▸ Task A
From the call for papers, write out the passage from "University radios, also" up to and including "broadcasting and podcasting.".

▸ Quoted passage

>> BEGIN

Interactions: Studies in Communication and Culture

Interactions: Studies in Communication and Culture

Call for papers for a thematic issue on Student and University Radio

Guest Editor: Salvatore Scifo

University radios, also called student, college and campus radios, depending on the
local cultural and social contexts were they have developed, have been a tier of
broadcasting and/or narrowcasting stations that have become a regular feature in
campuses across the Americas, Northern Europe and Australia. In some cases they are also
local community radio stations that serve the communities that live in the surrounding
areas and playing a role in training future broadcasters, widening the access to the
media and a space for activism and social movements.
In the last decade, these media have been developing at a fast pace also in Southern
Europe, Asia and Africa and adapted dynamically, often with scarce resources, in the
convergent media landscape where they have experimented the integration with web-based
forms of radio broadcasting and podcasting.

Student Radio and radio stations based in universities have been already around for
almost 50 years, with some early experiences tracing this even back to the early days of
radio and the experimental broadcast of the 1920s. Even though those stations are, and 
have always been, placed in the same premises where media studies are taught and
researched, this is a under-developed area of research and there are limited research
resources available in this area.

Interactions is looking for original, research-based papers that will contribute to
broaden the theoretical and empirical perspectives on media led by students, or where
students are the main volunteer basis and target audience, by calling for contributions
from a broad range of approaches including Radio Studies, Media Practice, Media History,
Community and Alternative Media and Cultural Studies.

Interactions welcomes analyses of local, regional and national case studies, and
international comparative research, as well as contributions on media practice, audience
studies and ethnographic studies of these media.

>> END

Dataset excerpt

>> BEGIN

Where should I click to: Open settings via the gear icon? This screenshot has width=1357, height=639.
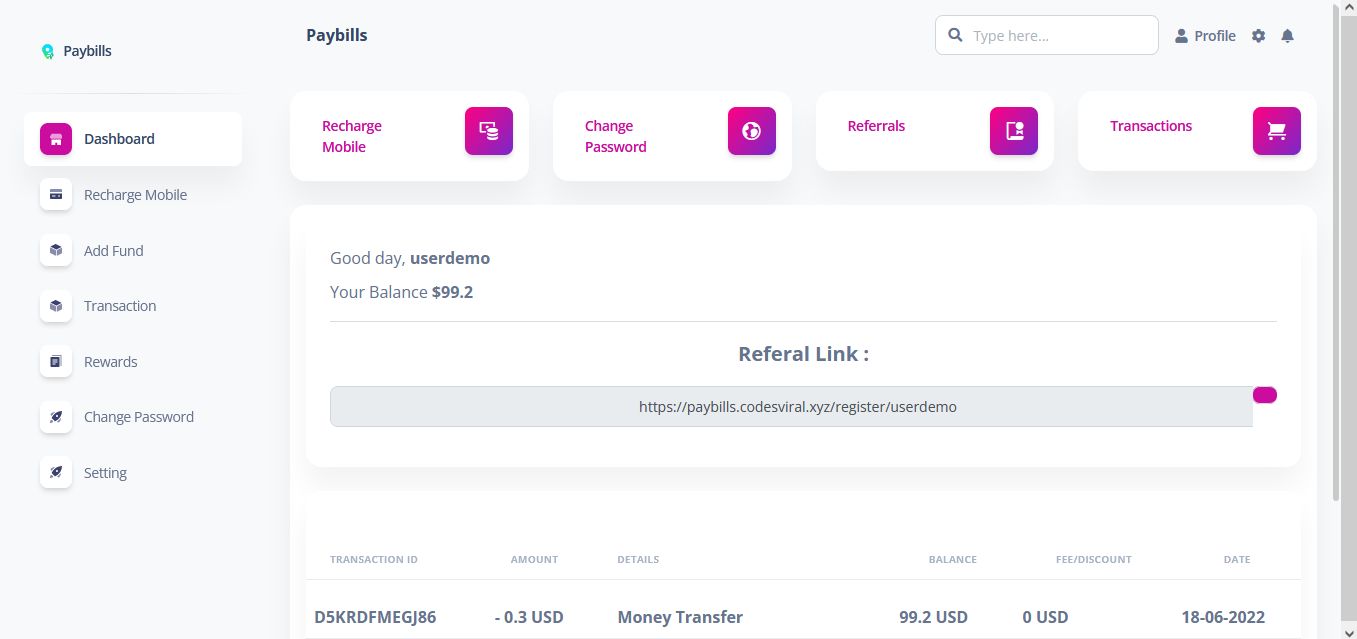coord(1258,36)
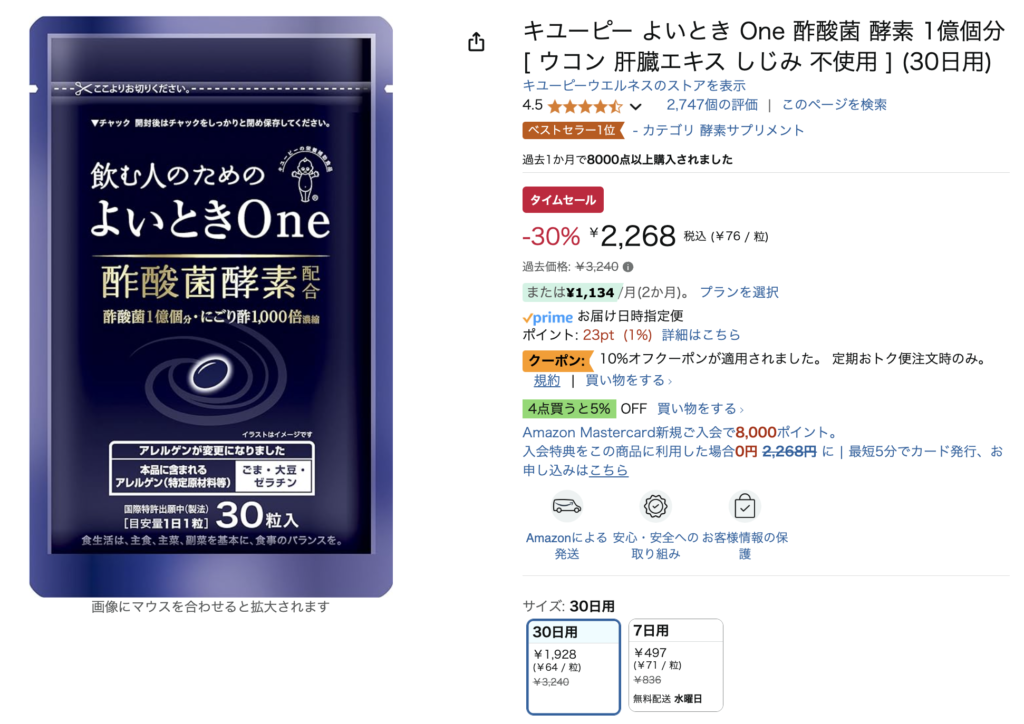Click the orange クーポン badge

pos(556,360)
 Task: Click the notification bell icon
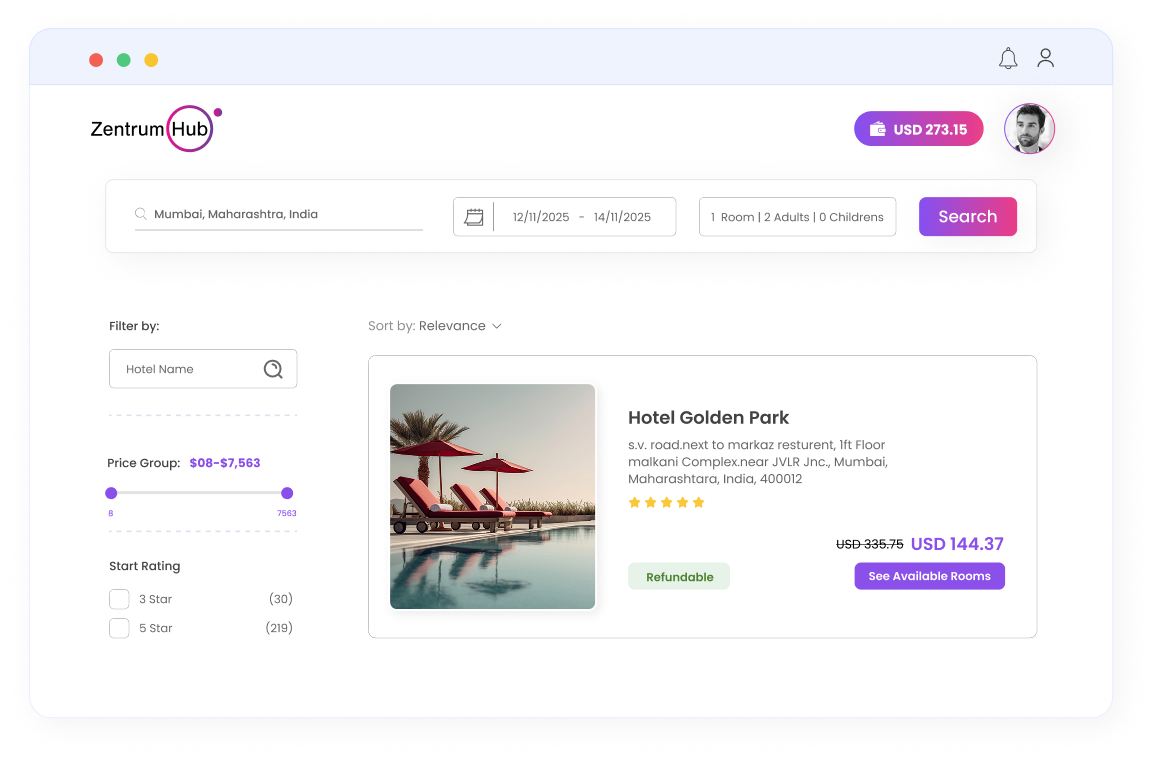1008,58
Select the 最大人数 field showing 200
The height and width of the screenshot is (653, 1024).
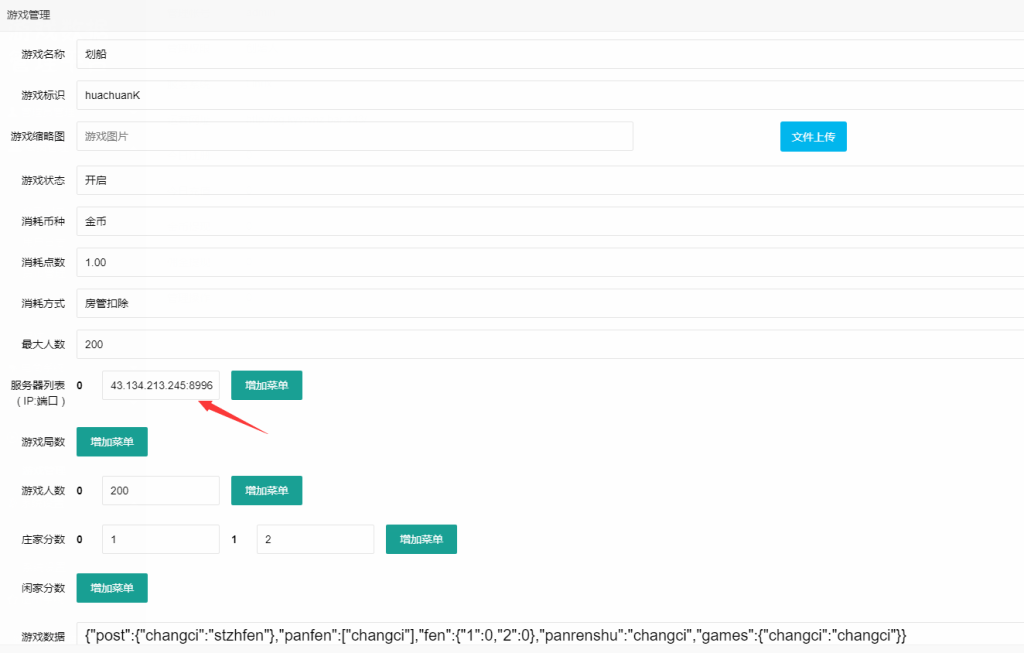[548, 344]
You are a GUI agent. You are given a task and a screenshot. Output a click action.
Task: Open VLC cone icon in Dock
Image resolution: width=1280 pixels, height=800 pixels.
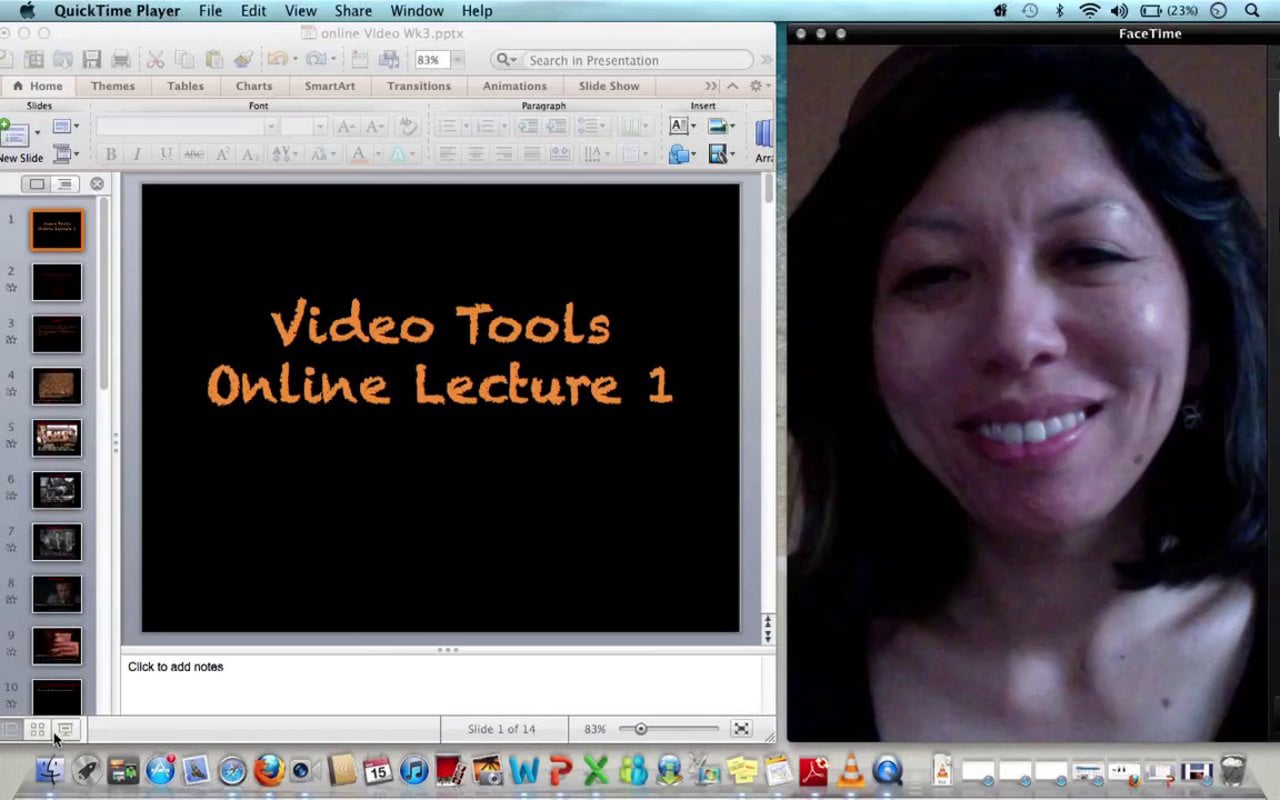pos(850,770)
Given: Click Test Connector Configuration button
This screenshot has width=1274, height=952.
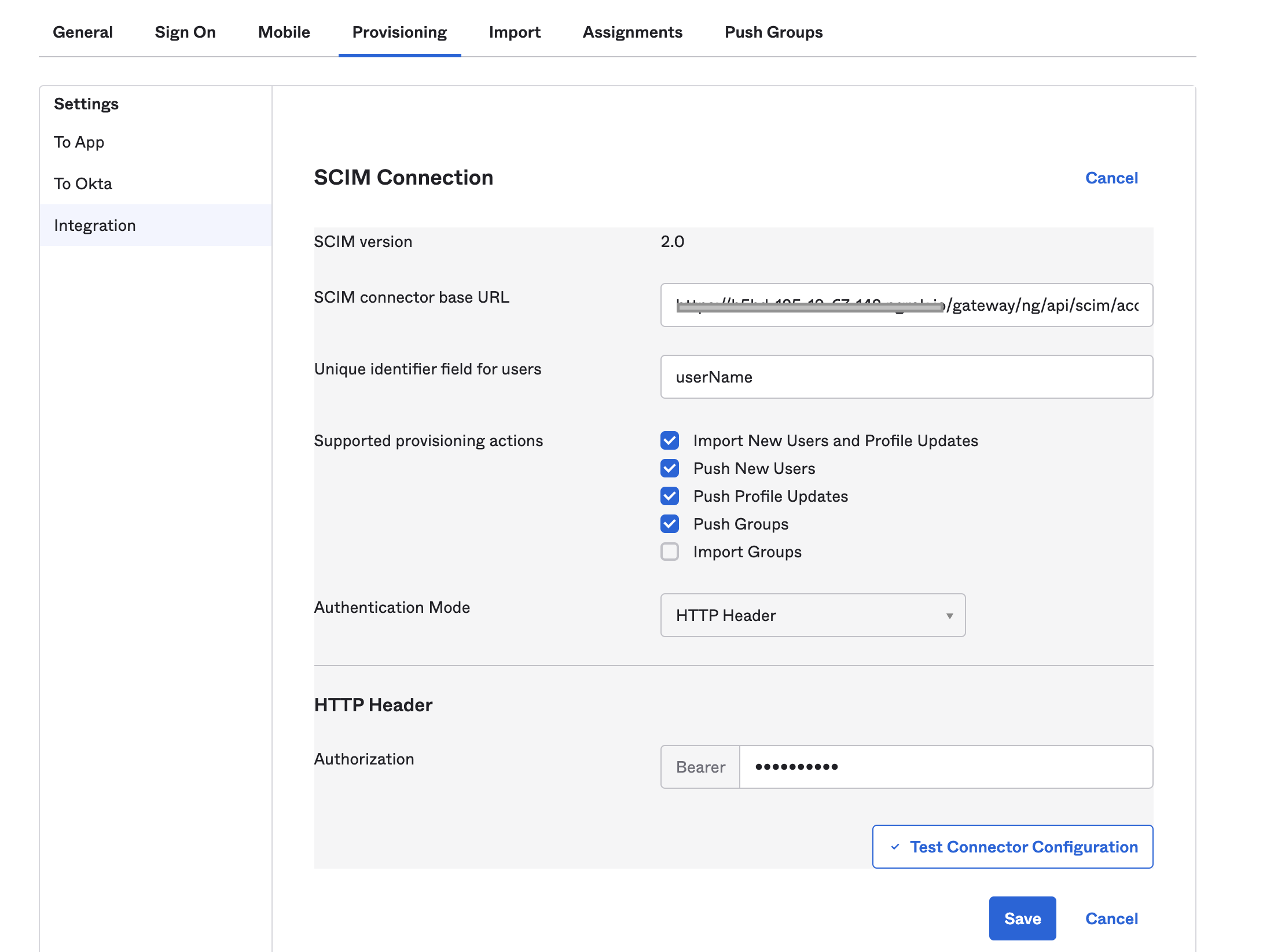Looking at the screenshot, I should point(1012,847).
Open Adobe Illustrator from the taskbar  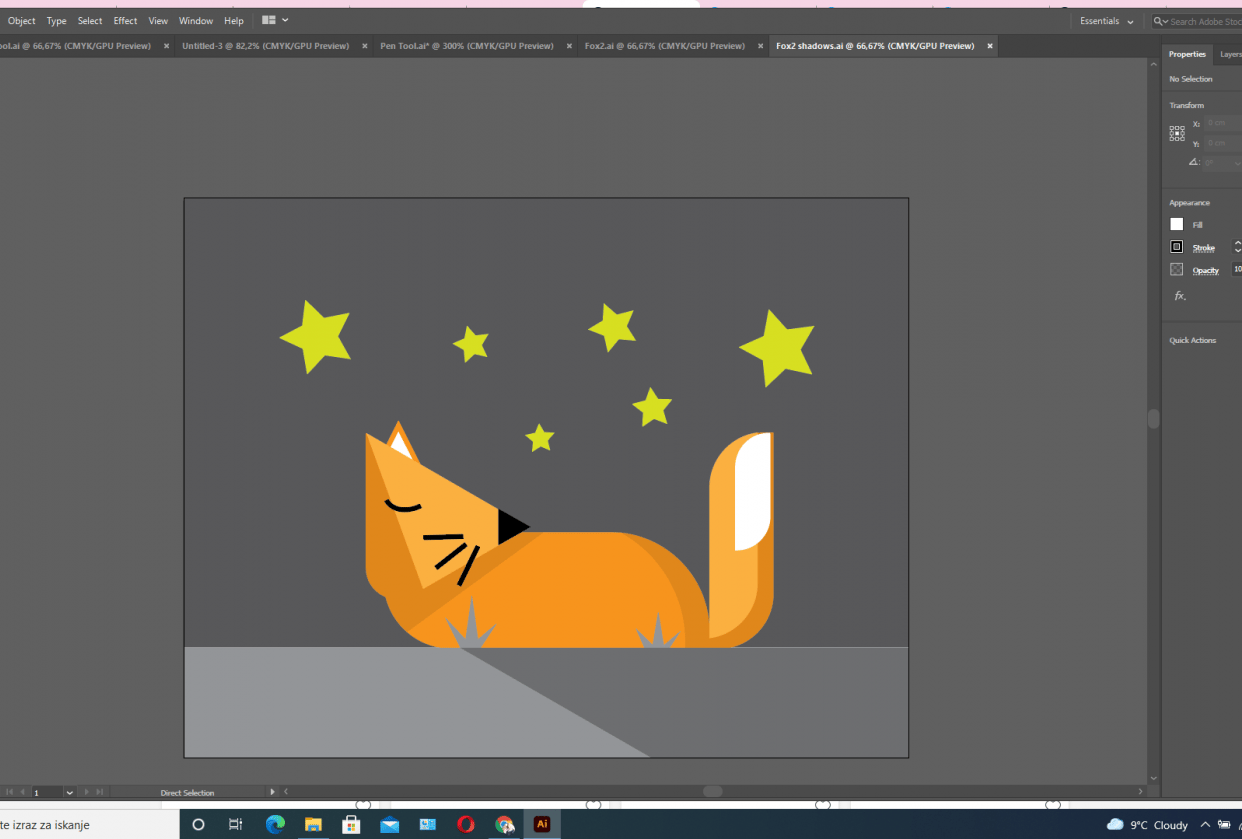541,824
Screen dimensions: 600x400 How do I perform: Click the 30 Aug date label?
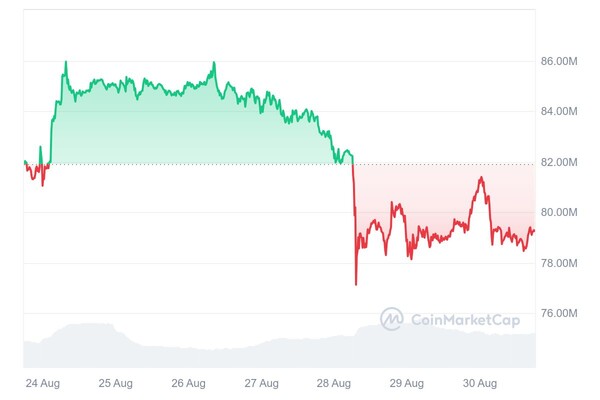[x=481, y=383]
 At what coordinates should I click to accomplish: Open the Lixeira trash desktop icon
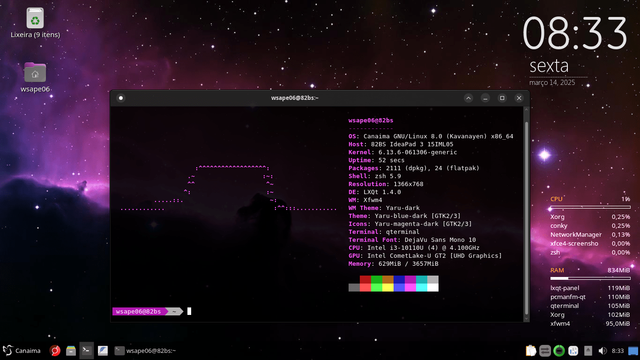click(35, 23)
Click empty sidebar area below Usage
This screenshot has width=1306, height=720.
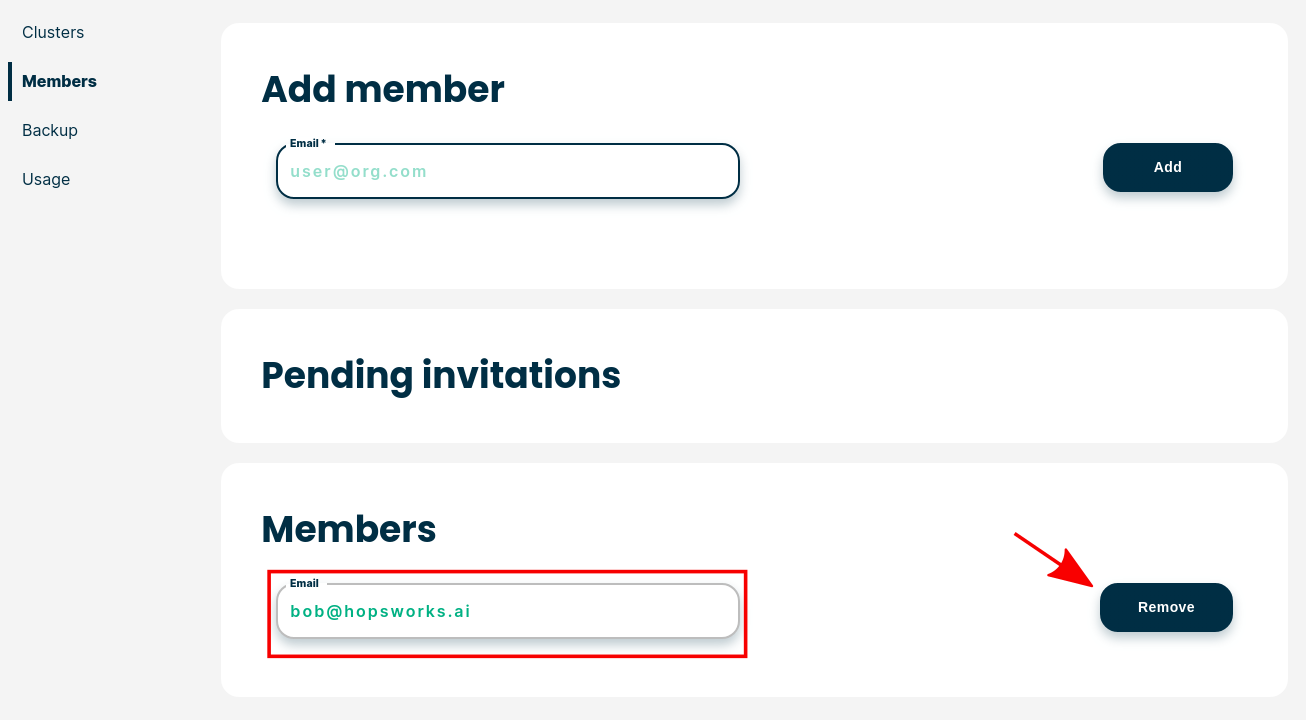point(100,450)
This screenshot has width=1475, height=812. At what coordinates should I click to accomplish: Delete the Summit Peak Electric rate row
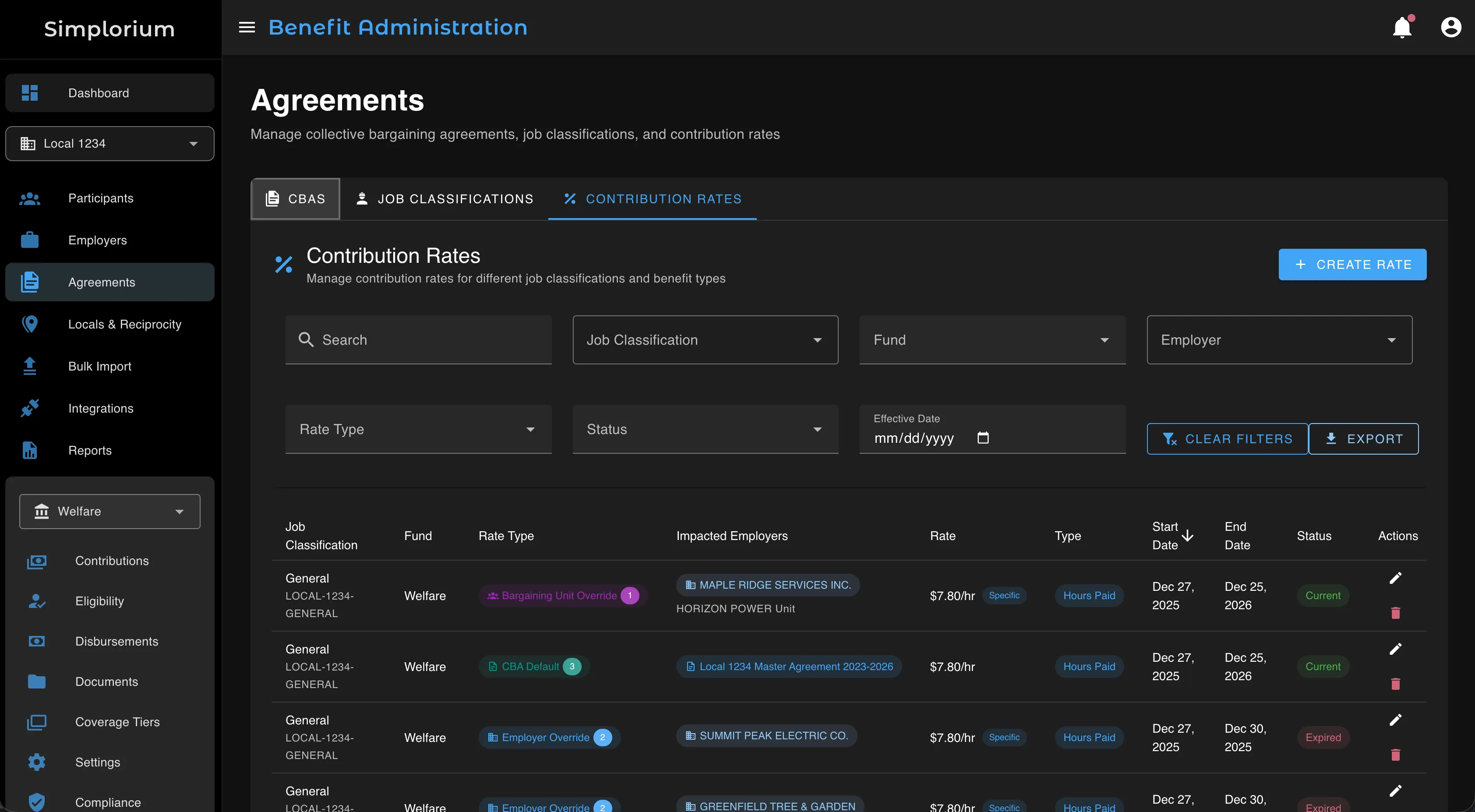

>> END

▸ Task B
Rewrite the listing from the line with "At what coordinates should I click to accomplish: Open" through the end of the listing, changing "sidebar" to "navigation pane" and leaving everything else unchanged. Give only those lines and omit the pictures.

▸ Task solution A
University radios, also called student, college and campus radios, depending on the
local cultural and social contexts were they have developed, have been a tier of
broadcasting and/or narrowcasting stations that have become a regular feature in
campuses across the Americas, Northern Europe and Australia. In some cases they are also
local community radio stations that serve the communities that live in the surrounding
areas and playing a role in training future broadcasters, widening the access to the
media and a space for activism and social movements.
In the last decade, these media have been developing at a fast pace also in Southern
Europe, Asia and Africa and adapted dynamically, often with scarce resources, in the
convergent media landscape where they have experimented the integration with web-based
forms of radio broadcasting and podcasting.

▸ Task solution B
 At what coordinates should I click to accomplish: Open the Lixeira trash desktop icon
click(35, 23)
Click empty navigation pane area below Usage
This screenshot has width=1306, height=720.
point(100,450)
This screenshot has width=1475, height=812. At what coordinates should I click to accomplish: Delete the Summit Peak Electric rate row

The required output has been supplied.